If you have ever been to a frat party, or any party for that matter, you know how easy it is to consume four or five drinks without even realizing how much alcohol you have consumed. Beer pong and Jell-O shots add up, too.
Why is it so dangerous?
- Over 1,800 students die every year of alcohol-related causes
- Over 30,000 students each year need emergency healthcare for alcohol overdose
Not only does binge drinking negatively affect students physically and mentally, but it can also have a tremendous impact on their academics.
- Alcohol is a factor in 40 percent of all academic problems
- Alcohol is a factor in 28 percent of college dropouts
Why do college students drink so much?
It is more than socially acceptable to drink excessively among young adults – just take a look at the Instagram account of any college student. You can now do anything you want, blame it on alcohol, and be excused. Poor decisions are encouraged, especially if they make for a great Snapchat story. And being able to drink a lot has become something to brag about. But why? Mostly, the fear of missing out.
It has been ingrained into the brains of students that drinking alcohol is a part of college life, and many feel that if they do not partake in partying that they are not truly experiencing college. To them, drinking seems like innocent fun, a way to relax from their heavy course load, or an easy way to loosen up and make new friends. And while having a drink or two sounds harmless, college students rarely stop there. The more they drink, the less concerned they are about the consequences. And what is shocking is that having bad drinking experiences rarely deters them from binge drinking again.
One would assume that if someone drinks so much that they end up spending the night curled up on the bathroom floor throwing up, they might take it easy next time they go out. Yet, college students seem to easily forget the downsides of their heavy drinking and only focus on the good times. But the truth is that all those great conversations that you had while heavily intoxicated were probably nothing but gibberish, and those deep friendships you think you made probably won’t exist when there is no vodka to serve as a common bond.
So, how can you experience college without binge drinking?
Think About the Future
Stop living your life like you are in The Hangover, Superbad, or any typical college movie. Those movies are not real life, and your actions definitely have real consequences. Remember, you are in college because you want a great future. Getting arrested for drunk driving, failing out of college, or developing a drinking problem certainly won’t help you reach that future. So, put that drink down and focus on studying, meeting new people, learning about other cultures, and finding what you are passionate about.
If you don’t think that you can attend a party and abstain from excessive drinking, then find other alternatives.
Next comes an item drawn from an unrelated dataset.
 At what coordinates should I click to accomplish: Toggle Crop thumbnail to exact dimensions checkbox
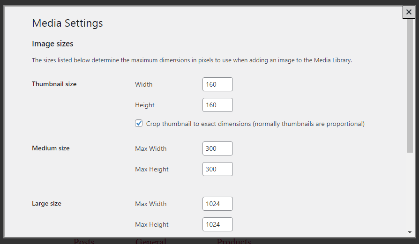tap(139, 124)
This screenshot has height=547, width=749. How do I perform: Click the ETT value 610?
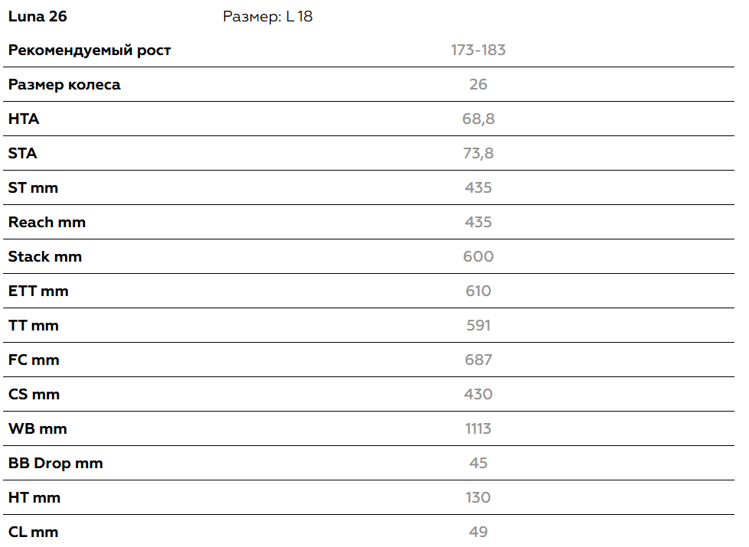(478, 291)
The wonderful thing about college is that there is always something fun going on – a play, a concert, a game, a movie night, etc. And yes, a lot of students do drink, but not all do, so you can definitely find people to join you in a sober night of fun. And remember, a friendship based on a real connection is much more valuable than one based on who can do the most keg stands.
In a culture where binge drinking is the norm, it is sometimes hard to admit that you have a drinking problem. But know that you are not alone if you do. According to the Substance Abuse and Mental Health Services Administration, there has been an increase of 141 percent between 1999 and 2009 of college students checking into addiction recovery programs. Because of this, a lot of college campuses offer a variety of resources for their students to get the help they need. So, if you are concerned about your drinking or a friend’s drinking, speak to your adviser, a trusted faculty member, or a family member. Help is out there, and it can be life-changing.